___ SECCIÓN DEL DOCUMENTO

Carlos Mastronardi en su “Memorias de un provinciano” (1967) ilustra al
lector sobre un grupo habitué de vecinos gualeyos que, desde el tablado de El
Cóndor, frente a plaza Constitución, practicaban la estocada crítica, a la
distancia, sobre la vida y obra de los ciudadanos del lugar. Desde su puesto de
combate cotidiano, un grupo de señores chamuyaban historias escondidas y
negocios varios; era este quehacer algo así como su arte, por cierto, un arte
de dudoso concurso si se piensa en las bellas artes. Es sabido, en la Gualeguay
de ayer todo se conocía, y sabido es que la de hoy no se queda atrás. Si bien
ya no hay grandes tribunas ni tablados desde donde señalar al semejante, la
maquinaria cotidiana del chisme y juicio sumario fundó raíz firme en el paisaje
ubicado sobre esta orilla del río.
Una vez más el amigo Mastronardi escribe, pinta un personaje. Este
relato, otro escalón notable dentro de su libro, la obra madre que está
construida como una sumatoria de relatos, se guardó especialmente en mi
memoria. En “Memorias…” importa él o los personajes, también el paisaje, y en la
mayoría de las historias es interés del escritor contarse él mismo; Mastronardi
cuenta y se cuenta, dice los miedos del otro y sus miedos, y lo hace desde sus
ideas y sensaciones más profundas.

______
___ DATOS MOSTRADOS

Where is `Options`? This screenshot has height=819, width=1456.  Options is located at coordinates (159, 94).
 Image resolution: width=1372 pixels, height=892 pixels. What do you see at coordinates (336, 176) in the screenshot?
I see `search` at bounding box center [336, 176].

______

• _TAREA 1_:
Responde según el texto sobre Mastronardi:
(a) ¿De qué año es «Memorias de un provinciano»?
(b) ¿Frente a qué plaza estaba el tablado de El Cóndor?
(c) ¿Cómo está construido el libro?
• _TAREA 2_: Escribe la continuación del texto sobre Mastronardi a partir de su última oración.
Las líneas no tienen relación con el texto sobre Mastronardi.

• _RESPUESTA 1_:
(a) De 1967.
(b) Frente a plaza Constitución.
(c) Como una sumatoria de relatos.

• _RESPUESTA 2_:
Cuando empecé a leer sobre la figura de Silverio Mejía el impulso me
llevó hacia alguna semejanza entre la vida de quien escribía y el personaje que
de momento lo ocupaba. Después las historias se separaron, pero aun así me
quedé con el aroma, la sospecha, de que el propio Carlos Mastronardi, en algún
momento de su vida, corrió el riesgo de asociarse a una suerte de destino como la
que tuvo el misterioso Silverio Mejía, figura que por esencia y sensibilidad se
contraponía con las costumbres de los habitantes del tablado de El Cóndor, y de
Gualeguay.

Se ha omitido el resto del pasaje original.